The transfer of the regiment to a Confederacy strapped by increasing shortages of manpower in 1864 generated enormous insecurity, vulnerabilities, and adjustments along the entire frontier. The Indian war on the frontiers of Texas from 1861 to 1865 had always been the unwanted stepchild of the Confederacy. Within weeks of the transfer, most of the ranger companies comprising the Frontier Regiment had been stripped from the frontier and redeployed to other areas. On March 31, 1864, several anxious families of Gillespie, Kerr and Kendall counties—already victimized by both jayhawkers and Indians and having "forted up" together in common defense—upon hearing that Company "A" at Camp Davis in Gillespie County had been order redeployed, petitioned the Adjutant General to block the move.

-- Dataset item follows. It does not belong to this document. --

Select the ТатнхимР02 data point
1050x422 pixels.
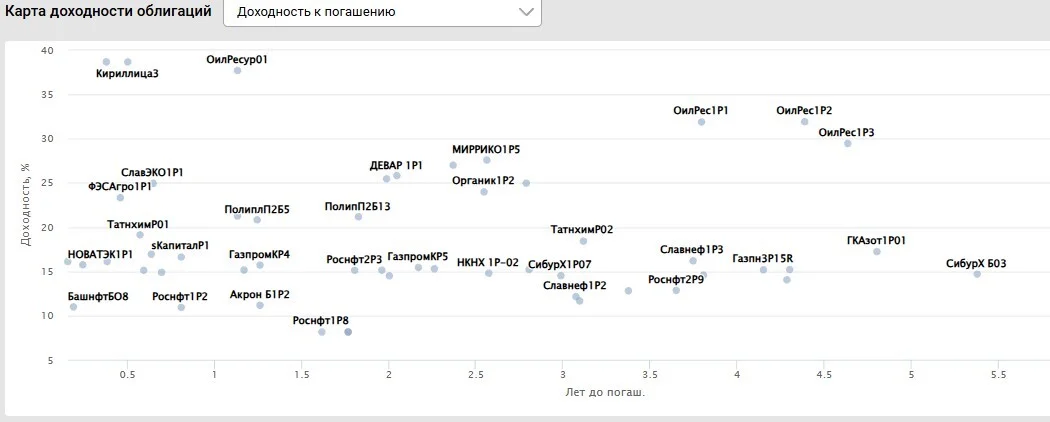pyautogui.click(x=583, y=241)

They were unsuccessful. On April 11, 1864, McCord himself was ordered to concentrate what was left of his regiment in Austin and then to proceed with it to Anderson in Grimes County in East Texas. Whipsawed by two simultaneous wars, the frontier settlers within a few short weeks in 1864 were effectively conjoined with and then abandoned by the Confederacy. The dire situation on the Texas frontier in 1864 might have gotten worse had it not been for another state military initiative—the Frontier Organization.